The present study was based on self-reports and, accordingly, had the limitations of self-perception and personal insight intrinsic to this form of data collection. However, the multiple researcher perspectives and multiple data sources served to enhance confidence in the findings. Further examination, such as a quantitative approach, would serve to validate and generalize the present study’s findings. The objective of the current assessment was to concentrate on challenges and barriers, which may emphasize a negative and pessimistic view of care. The addition of patient representation and others involved in the care of NVUGIB, such as primary care physicians, would provide an additional perspective on perceived professional attitudes, the impact of resource limitations on patient care, and actual patient outcomes beyond the brief hospital stay and interdisciplinary communication.
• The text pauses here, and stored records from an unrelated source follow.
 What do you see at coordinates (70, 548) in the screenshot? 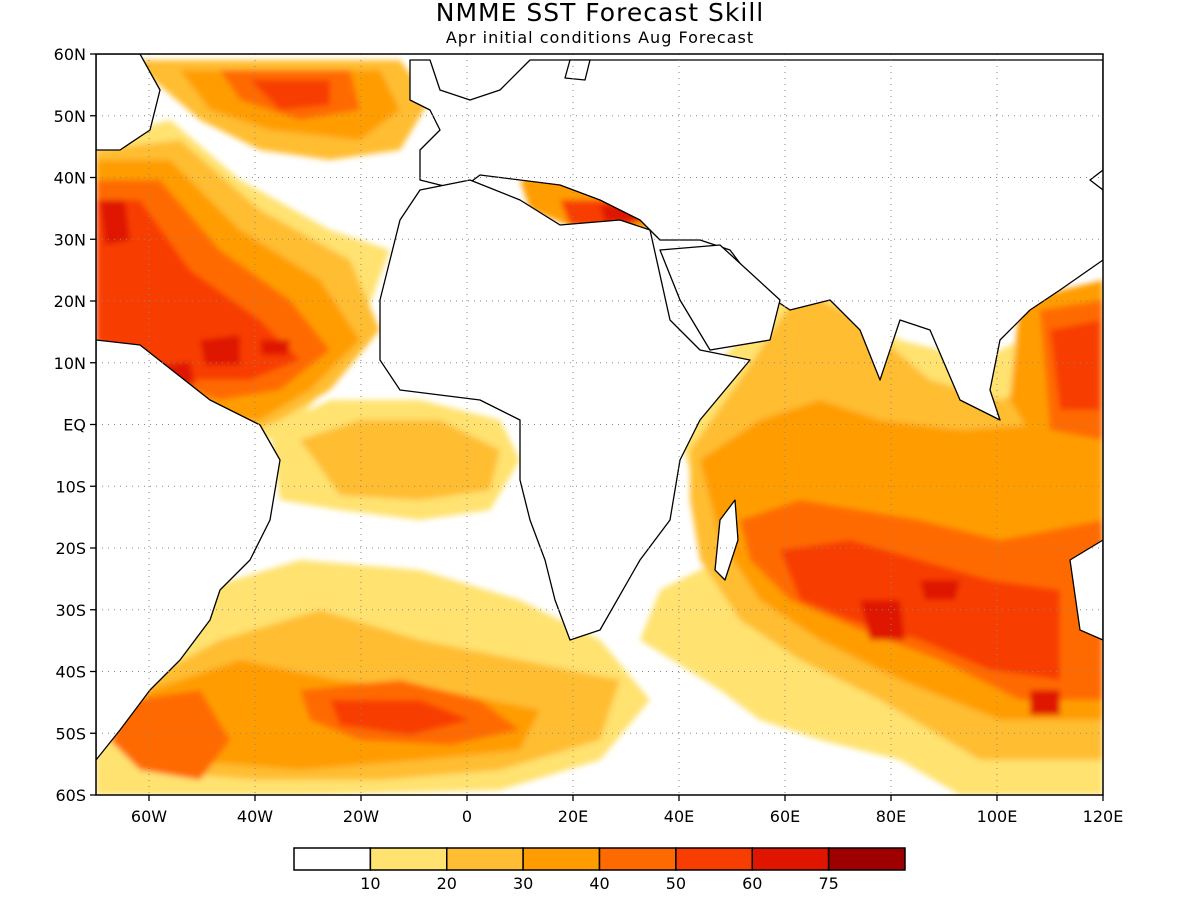
I see `lat-tick-label: 20S` at bounding box center [70, 548].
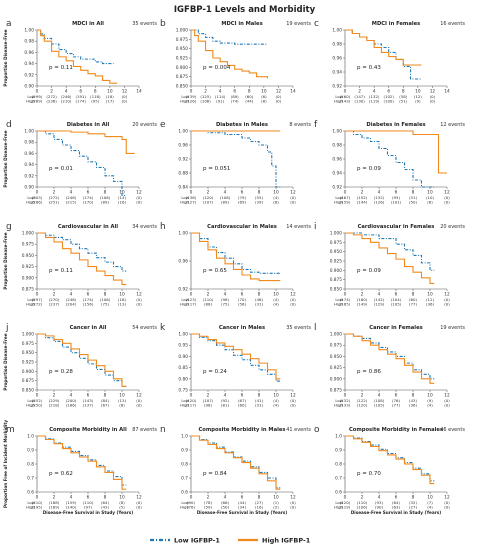 This screenshot has height=550, width=489. Describe the element at coordinates (396, 227) in the screenshot. I see `panel-title: Cardiovascular in Females` at that location.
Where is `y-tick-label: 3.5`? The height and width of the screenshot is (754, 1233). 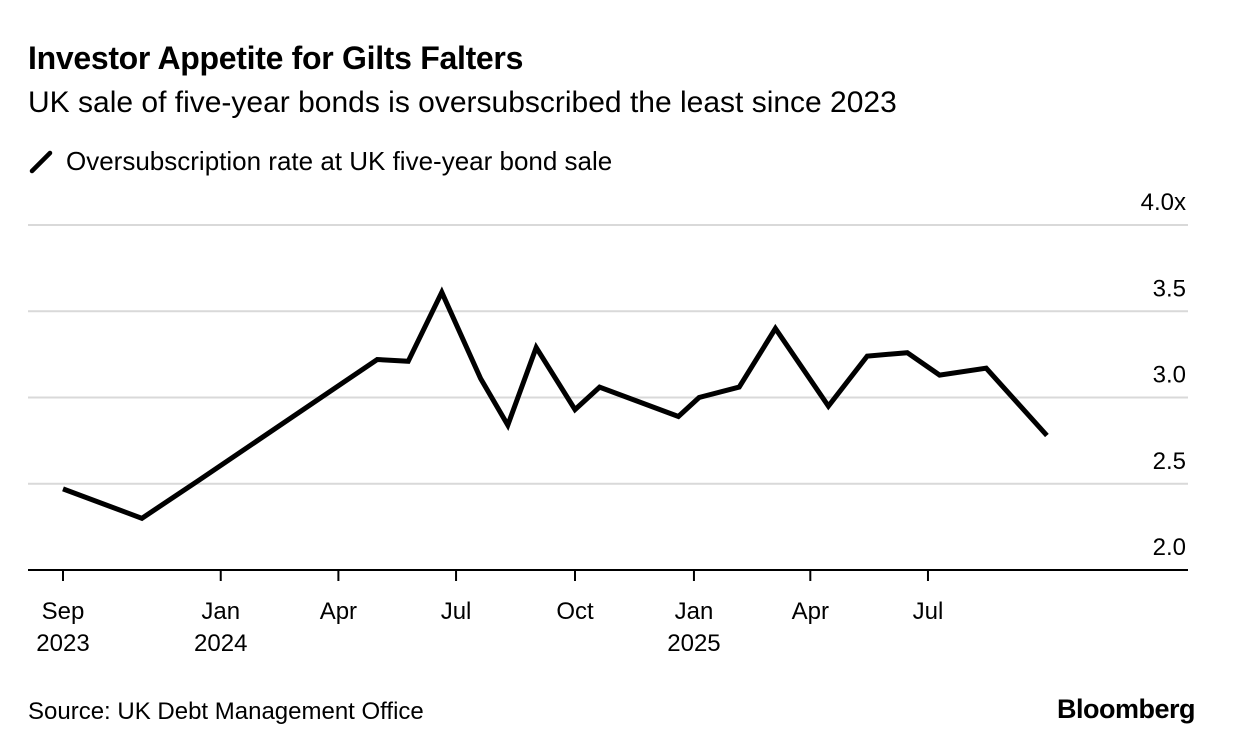
y-tick-label: 3.5 is located at coordinates (1170, 288).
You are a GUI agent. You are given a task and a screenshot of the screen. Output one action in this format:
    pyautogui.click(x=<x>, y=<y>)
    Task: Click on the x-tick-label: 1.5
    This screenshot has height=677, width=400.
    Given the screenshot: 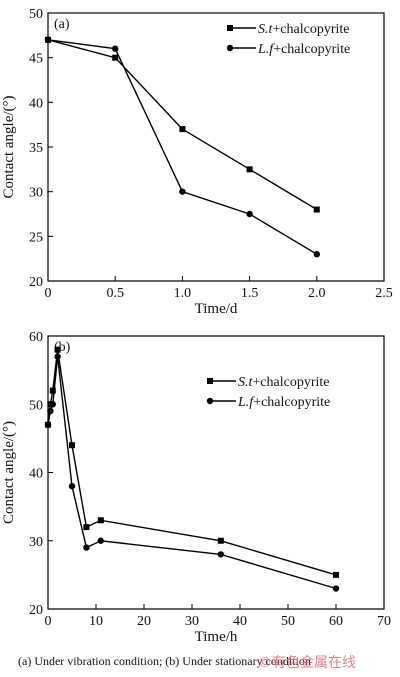 What is the action you would take?
    pyautogui.click(x=250, y=294)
The aims of the current study were to identify a number of needs and barriers proposed by professionals in caring for patients with NVUGIB regarded as critical to guideline adherence and patient outcomes. We found that ER physicians, ICU physicians and nurses do not adhere to NVUGIB guidelines because they are neither aware of nor familiar with them, whereas the gastroenterologists’ lack of adherence to NVUGIB guidelines is more influenced by attitudinal and contextual barriers. Such knowledge, combined with educational theory identifying effective educational and behaviour change strategies, has guided the creation of a tailored set of educational interventions which, as part of a national initiative in the form of a 44-site cluster randomized clinical trial (ISRCTN85537469), will assist in improving guideline adherence.

Acknowledgments

This needs assessment was conducted by AXDEV Group. Invaluable support was provided by Noémie Chabot, Project Coordinators, Performance Optimization, AXDEV Group. The authors express their appreciation for the contributions of the participants who gave their time and experience to this research. The authors also acknowledge the members of the Steering committee of the REASON-II trial: Dr David Armstrong (McMaster University, Hamilton, Ontario), Dr Martin Dawes (McGill University, Montreal, Quebec), Dr Allan Donner (University of Western Ontario, London, Ontario), Dr Robert Enns (University of British Columbia, Vancouver, British Columbia), Ms Janet Martin (University of Western Ontario), Dr Paul Moayyedi (McMaster University), Dr Joe Romagnuolo (Medical University of South Carolina, South Carolina, USA) and Dr Peter Tugwell (University of Ottawa, Ottawa, Ontario).

Footnotes

DISCLOSURE: Dr Barkun is the recipient of the DG Kinnear Chair in Gastroenterology, McGill University (Montreal, Quebec). Dr Barkun is also a research scholar (Chercheur national) of the Fonds de la Recherche en Santé du Québec.

FUNDING: This study was, in part, supported by an at arms-length grant-in-aide provided by AstraZeneca Canada Inc.